After 2000, Allison Janney emulated Wettig by scoring both supporting (2000-2001) and lead (2002 and 2004) wins for “The West Wing.” She was then followed by cross-category drama contenders Elisabeth Moss (“Mad Men”) and Emilia Clarke (“Game of Thrones”). Moss’s case is special because her sole featured mention for “Mad Men” came between her first two of five lead bids for the show.

The first female supporting-to-lead instance on the comedy side involved Agnes Moorehead (“Bewitched”), who moved back to the featured category after being bumped up for one year. This subgroup has since grown to include Jennifer Aniston (“Friends”) and Janney (“Mom”).

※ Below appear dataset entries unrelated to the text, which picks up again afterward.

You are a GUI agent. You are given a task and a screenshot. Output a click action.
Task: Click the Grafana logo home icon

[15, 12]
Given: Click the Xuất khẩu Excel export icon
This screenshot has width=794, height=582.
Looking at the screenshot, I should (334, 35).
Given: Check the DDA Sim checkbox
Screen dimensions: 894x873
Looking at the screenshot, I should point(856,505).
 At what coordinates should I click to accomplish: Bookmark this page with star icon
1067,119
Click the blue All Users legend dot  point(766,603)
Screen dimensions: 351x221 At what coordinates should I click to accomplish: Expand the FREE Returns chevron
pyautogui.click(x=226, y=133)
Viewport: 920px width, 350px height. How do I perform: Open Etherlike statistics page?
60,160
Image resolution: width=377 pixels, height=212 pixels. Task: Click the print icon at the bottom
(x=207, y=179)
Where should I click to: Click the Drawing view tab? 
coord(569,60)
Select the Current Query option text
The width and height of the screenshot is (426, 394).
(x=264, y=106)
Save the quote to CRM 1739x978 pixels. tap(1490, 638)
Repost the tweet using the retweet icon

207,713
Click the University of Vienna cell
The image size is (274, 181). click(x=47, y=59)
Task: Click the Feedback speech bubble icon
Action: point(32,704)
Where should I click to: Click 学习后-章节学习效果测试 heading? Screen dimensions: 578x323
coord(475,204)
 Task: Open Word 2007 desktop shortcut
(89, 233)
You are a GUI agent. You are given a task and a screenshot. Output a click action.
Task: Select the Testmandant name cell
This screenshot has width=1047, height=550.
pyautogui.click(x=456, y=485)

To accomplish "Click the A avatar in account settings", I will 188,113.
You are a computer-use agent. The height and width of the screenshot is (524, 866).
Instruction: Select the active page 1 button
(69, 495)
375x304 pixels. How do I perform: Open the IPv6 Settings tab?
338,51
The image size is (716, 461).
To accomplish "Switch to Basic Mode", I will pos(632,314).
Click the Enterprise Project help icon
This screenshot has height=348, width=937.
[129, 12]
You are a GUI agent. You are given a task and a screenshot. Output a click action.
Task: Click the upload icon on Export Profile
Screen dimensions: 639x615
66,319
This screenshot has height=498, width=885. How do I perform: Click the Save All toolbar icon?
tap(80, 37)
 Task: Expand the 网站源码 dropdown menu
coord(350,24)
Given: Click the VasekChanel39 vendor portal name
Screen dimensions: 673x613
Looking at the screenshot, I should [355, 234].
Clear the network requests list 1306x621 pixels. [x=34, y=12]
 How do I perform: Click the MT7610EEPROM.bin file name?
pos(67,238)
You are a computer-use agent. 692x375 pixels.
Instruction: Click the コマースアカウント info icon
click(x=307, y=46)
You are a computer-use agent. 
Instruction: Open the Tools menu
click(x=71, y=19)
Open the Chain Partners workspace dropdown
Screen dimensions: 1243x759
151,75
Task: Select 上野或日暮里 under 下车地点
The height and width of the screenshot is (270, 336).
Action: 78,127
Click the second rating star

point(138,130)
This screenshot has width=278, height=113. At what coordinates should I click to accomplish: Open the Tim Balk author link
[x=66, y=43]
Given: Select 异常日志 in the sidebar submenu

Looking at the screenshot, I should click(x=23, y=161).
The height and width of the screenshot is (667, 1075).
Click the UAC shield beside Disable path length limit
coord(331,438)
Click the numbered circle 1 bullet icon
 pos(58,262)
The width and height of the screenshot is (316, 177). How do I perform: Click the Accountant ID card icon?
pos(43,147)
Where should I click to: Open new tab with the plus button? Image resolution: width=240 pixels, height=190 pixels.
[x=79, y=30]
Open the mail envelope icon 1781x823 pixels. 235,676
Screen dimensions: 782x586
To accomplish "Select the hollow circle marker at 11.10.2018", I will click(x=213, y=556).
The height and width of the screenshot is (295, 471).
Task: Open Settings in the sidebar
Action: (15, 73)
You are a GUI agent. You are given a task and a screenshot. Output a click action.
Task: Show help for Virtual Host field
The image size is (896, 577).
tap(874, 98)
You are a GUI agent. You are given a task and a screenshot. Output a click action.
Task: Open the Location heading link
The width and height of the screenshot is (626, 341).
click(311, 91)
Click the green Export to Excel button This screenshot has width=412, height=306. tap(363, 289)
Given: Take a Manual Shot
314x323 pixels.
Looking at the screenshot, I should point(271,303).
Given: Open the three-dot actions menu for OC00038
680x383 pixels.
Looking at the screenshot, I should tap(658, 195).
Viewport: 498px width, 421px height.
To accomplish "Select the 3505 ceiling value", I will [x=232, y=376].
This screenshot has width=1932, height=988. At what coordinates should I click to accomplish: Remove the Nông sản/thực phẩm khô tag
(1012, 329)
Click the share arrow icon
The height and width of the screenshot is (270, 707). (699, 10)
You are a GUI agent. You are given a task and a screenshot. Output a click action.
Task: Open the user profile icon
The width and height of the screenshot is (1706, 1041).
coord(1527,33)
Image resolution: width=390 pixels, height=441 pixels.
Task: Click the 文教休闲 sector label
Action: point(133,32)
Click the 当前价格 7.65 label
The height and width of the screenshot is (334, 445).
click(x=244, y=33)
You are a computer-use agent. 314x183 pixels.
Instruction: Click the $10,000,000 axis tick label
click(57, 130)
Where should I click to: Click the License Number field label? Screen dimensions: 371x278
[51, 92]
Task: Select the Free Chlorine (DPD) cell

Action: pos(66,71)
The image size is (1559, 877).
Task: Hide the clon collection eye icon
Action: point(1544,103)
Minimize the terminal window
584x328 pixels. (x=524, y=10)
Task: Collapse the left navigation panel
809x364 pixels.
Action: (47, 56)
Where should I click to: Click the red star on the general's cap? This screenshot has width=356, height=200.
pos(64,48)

Also worth mentioning are the three actresses who were each nominated across both comedy categories for playing one character on two series. After Harper set that precedent as Rhoda Morgenstern, she was followed by Cloris Leachman as Phyllis Lindstrom (supporting, “The Mary Tyler Moore Show,” 1972-1974; lead, “Phyllis,” 1976) and Polly Holliday as Flo Castleberry (supporting, “Alice,” 1978-1980; lead, “Flo,” 1980).

Since Aniston and Michael J. Fox (“Family Ties”) are the only single-series supporting-to-lead nominees who achieved their first wins after switching categories, Snook could make history as the first dramatic performer to do so. She is currently ranked third on Gold Derby’s odds-based Best Drama Actress predictions list, and she can easily make her way to the top of the heap in the coming weeks. With no direct challengers from her own show and several major supporting threats having chosen not to move up, there truly isn’t much standing in her way.